This volume suffers from serious shortcomings. It seeks to investigate how the congress and the public reacted to Woodrow Wilson’s Caribbean policy. Unhappily, it lacks focus, direction, conceptual coherence, and methodological rigor. Studies of public opinion require delicate handling. Usually they seek to demonstrate an impact (or lack thereof) on policy formation, or they present a discussion of policy alternatives. This work does neither. Rather, it reports unsystematically what was said by various figures in congress, in the press, and in the periodical literature. Ultimately it demonstrates that different people thought different things, although a majority seem to have supported President Wilson for reasons of security and humanitarianism.

Professor Carter proclaims as a “premise” an anti-Marxian position, holding curiously that an economic interpretation is refuted by the fact that policy initiatives came from government officials and not from members of the business community. Subsequently ignoring the implications of this perplexing claim, with which the author never comes to grips, Carter then recounts responses to the administration’s actions in Haiti, the Dominican Republic, Nicaragua, and the Danish West Indies. Although portions of this work are interesting, at times revealing, the book overall fails to provide an integrated and sustained analysis.

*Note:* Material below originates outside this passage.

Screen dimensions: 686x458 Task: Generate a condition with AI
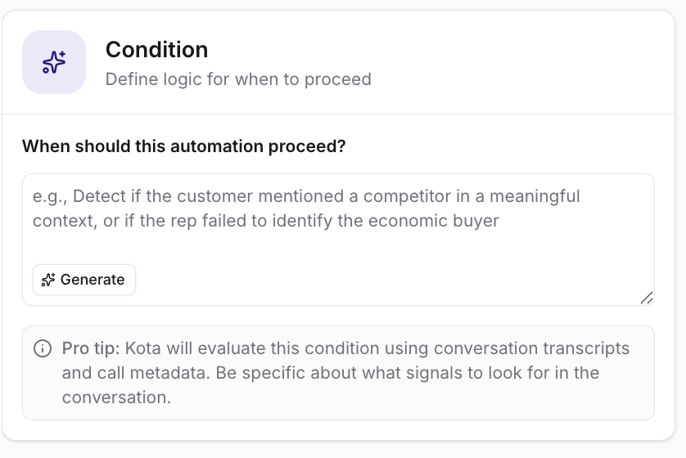click(84, 280)
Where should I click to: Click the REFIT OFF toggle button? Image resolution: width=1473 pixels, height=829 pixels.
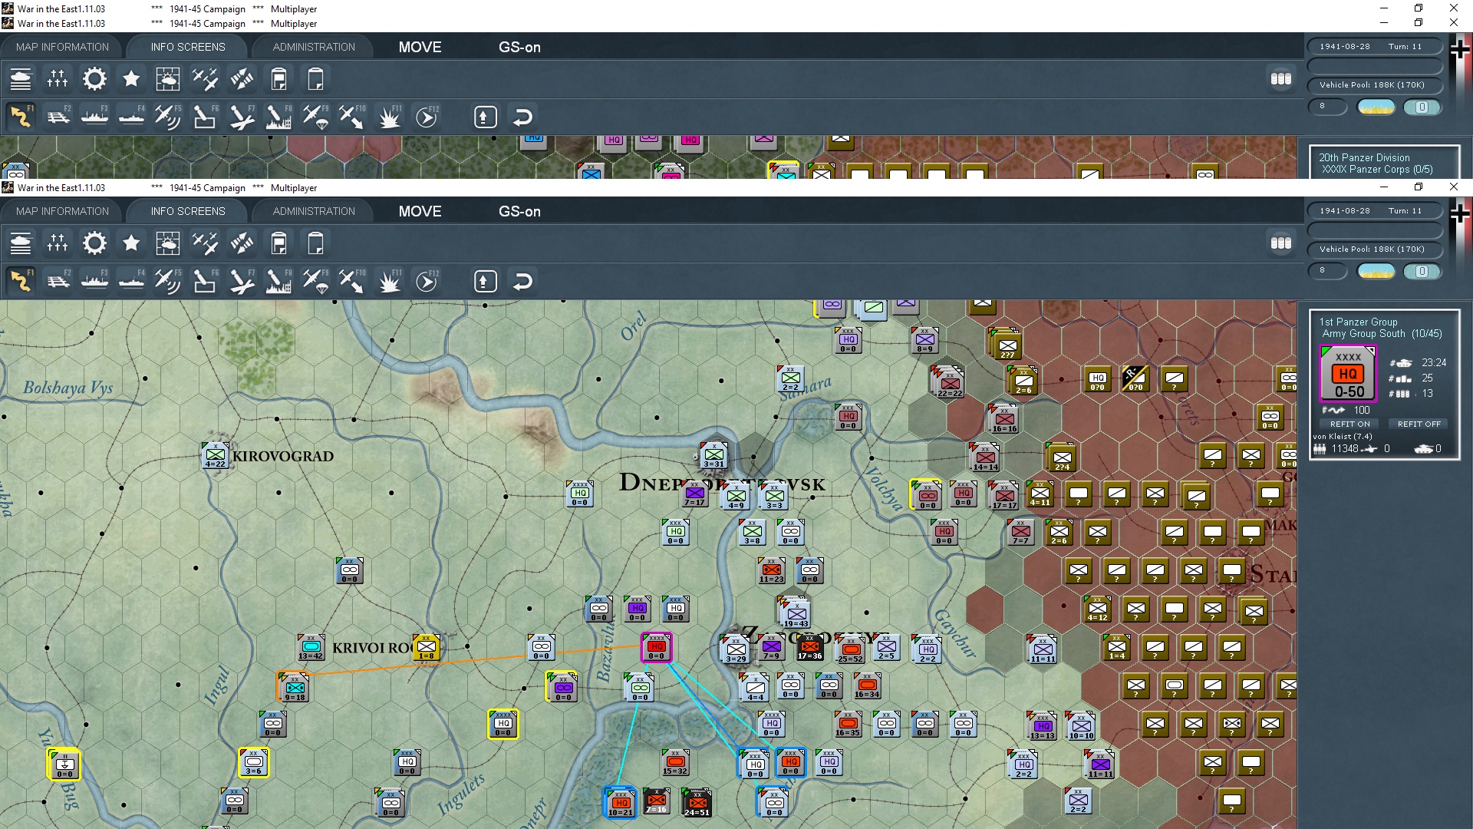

A sense of uncertainty of purpose pervades this study. It might have illuminated important issues such as the function of opinionmaking elites in foreign policy or the role of public opinion on policy makers. The author alludes to such matters but does not develop them. He observes correctly that contradictions in Wilson’s vision of hemispheric solidarity impeded the fulfillment of his aims, yet Carter does not push the matter. He is content to say that the congress, the press, and the president sometimes differed over methods but usually agreed upon the goals of peace, prosperity, and stability within the Caribbean. Such findings spring few surprises.